The data —
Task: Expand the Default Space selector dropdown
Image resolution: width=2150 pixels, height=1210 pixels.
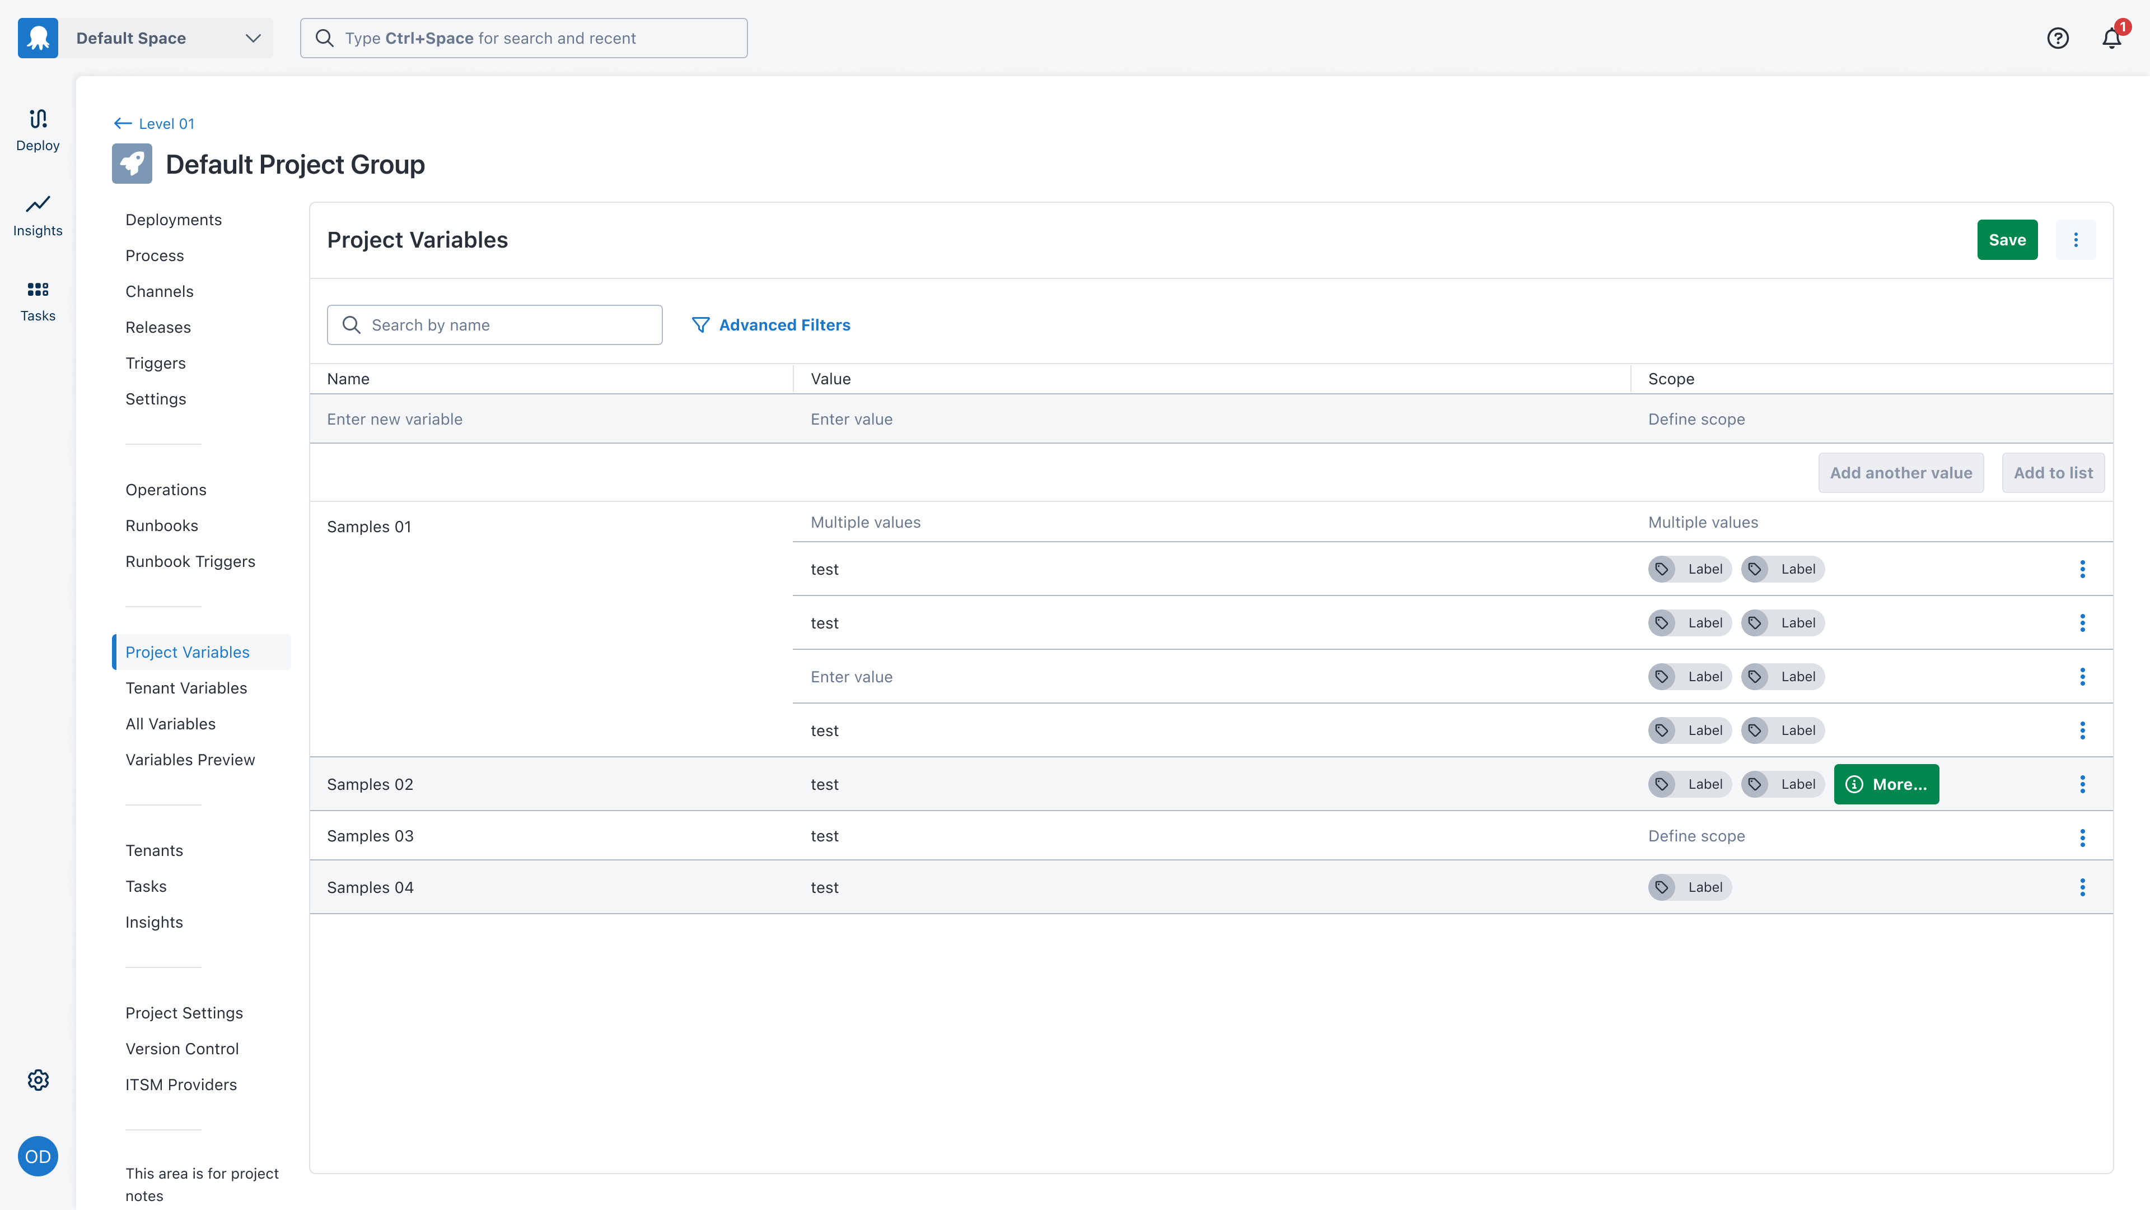Action: coord(253,38)
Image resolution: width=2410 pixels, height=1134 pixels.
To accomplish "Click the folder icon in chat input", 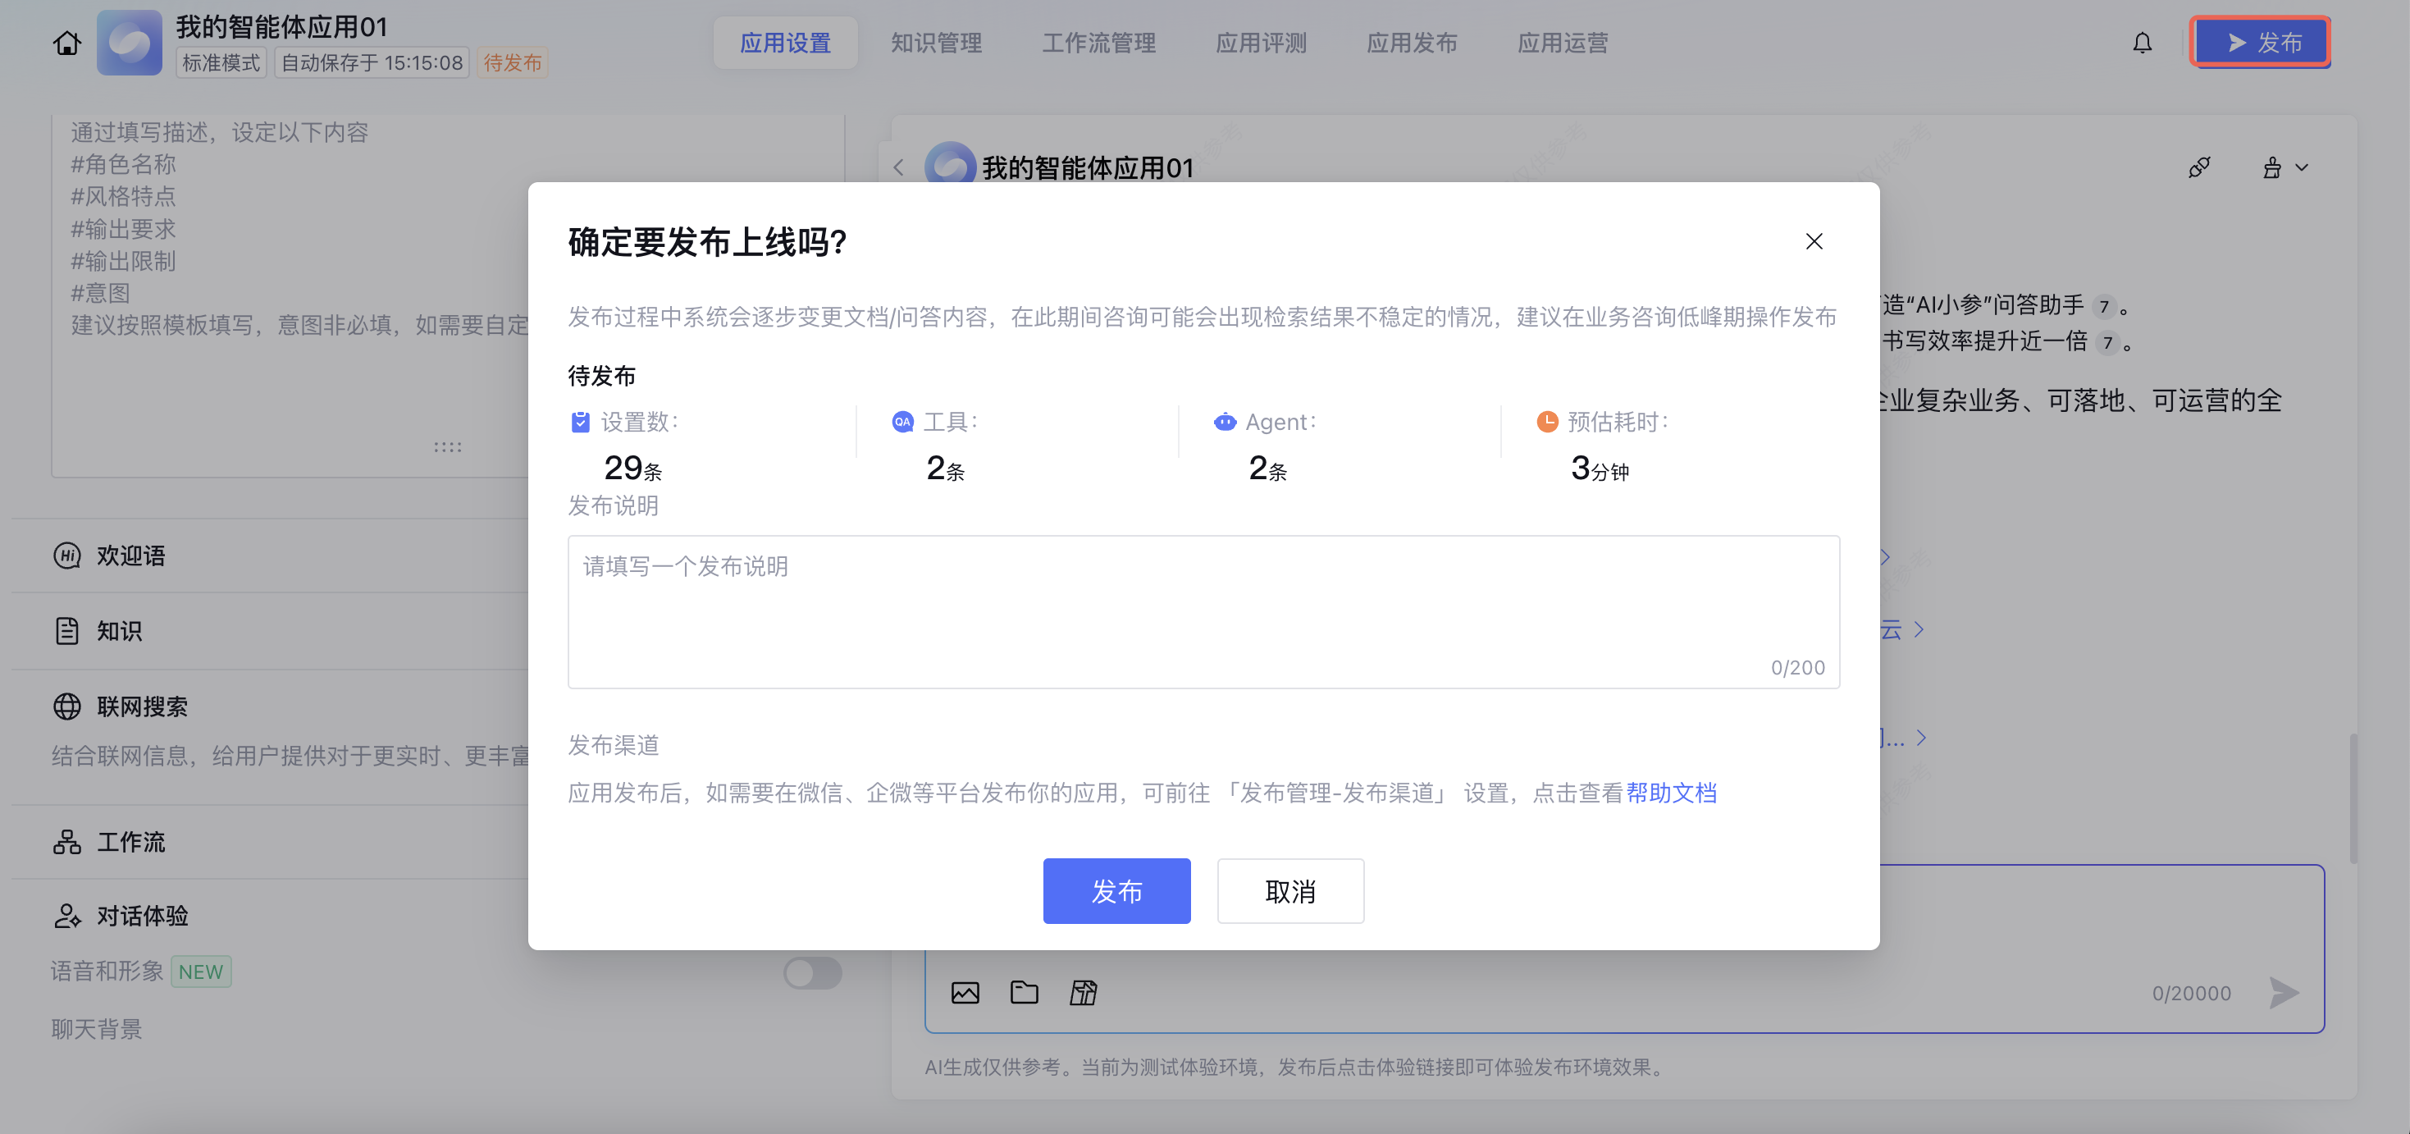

Try it — What is needed is every line of the data above, set down exactly but with the images left out.

Result of this exercise —
Task: Expand the Default Space selector dropdown
Image resolution: width=2150 pixels, height=1210 pixels.
Action: coord(253,38)
Image resolution: width=2410 pixels, height=1134 pixels.
To accomplish "Click the folder icon in chat input", 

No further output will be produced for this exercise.